There is one inescapable reason that a regional mass-transit system will not succeed in the Indianapolis area.
“Put simply, mass transit needs mass – i.e. density.” And we don’t have it.
The quotation comes from two experts in urban transit: Erick Guerra and Robert Cervero of the University of California at Berkeley. Their lesson is: For mass transit to be cost effective, job density and residential density must be high along the way.
Central Indiana does not have high-density employment hubs or neighborhoods to justify mammoth investment in public transit. Yet once again, the movers and shakers are pushing the Legislature to pass a bill that would be the first step of a costly process setting up a regional mass transit system.
Backers point out that their bill does not create anything itself but simply gives voters of affected counties the chance to decide if they want to join a metropolitan transit district and are willing to pay higher taxes for it.

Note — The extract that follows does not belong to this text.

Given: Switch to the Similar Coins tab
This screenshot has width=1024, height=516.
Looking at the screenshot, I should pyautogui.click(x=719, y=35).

A referendum sounds fair, but won’t be. Mass-transit advocates have at their disposal tax dollars to finance their campaign. TV and radio spots running now are paid for by the Federal Transit Administration, whose mission is to support public-transit development. Ordinary citizens can’t fight this.
Big money will be poured into a referendum because big money is to be made off mass-transit expansion.
Latest census data underscore the no-win economics of mass transit here: 92 percent of Indianapolis workers drive to work, most alone but some in carpools. Three percent work at home. Two percent walk to work. Two percent use IndyGo, our highly subsidized albeit essential transit service.
That is a startlingly low figure compared to cities with successful bus and subway systems. It makes no sense to invest $1.3 billion — for the initial phase of the plan — into 2 percent of the workforce, especially when their transportation needs could be met more creatively and cheaply.
Furthermore, less than 10 percent of jobs are located in the “central business district” in downtown Indianapolis, a key predictor of mass transit success. Compare that to New York's 20 percent, 19 percent in Washington D.C. and 18 percent in Austin, Texas.
Advocates say once an effective system is in place, it will not only attract economic development but lure people to central Indiana to live and work. This is a pipe dream.
Finally, supporters are convinced that modern mass transit will entice all sorts of commuters who drive now.
Some metro systems around the country attract choice riders. Portland, Ore., and Chicago are examples, but both have much higher employment density in their central business districts.
Building rapid transit will not miraculously bring back job and neighborhood density.
The Indiana General Assembly needs to put a stop to what could be a boondoggle of historic proportion.